▸ Work required: The expected output is every entry, copied exactly.

▸ Excerpts from a dataset:
-*-

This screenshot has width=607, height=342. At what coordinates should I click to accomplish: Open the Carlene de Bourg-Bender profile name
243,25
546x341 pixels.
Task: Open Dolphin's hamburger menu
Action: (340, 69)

-*-

▸ Written reply:
This screenshot has width=607, height=342. At what coordinates should I click to accomplish: Open the Carlene de Bourg-Bender profile name
243,25
546x341 pixels.
Task: Open Dolphin's hamburger menu
Action: (340, 69)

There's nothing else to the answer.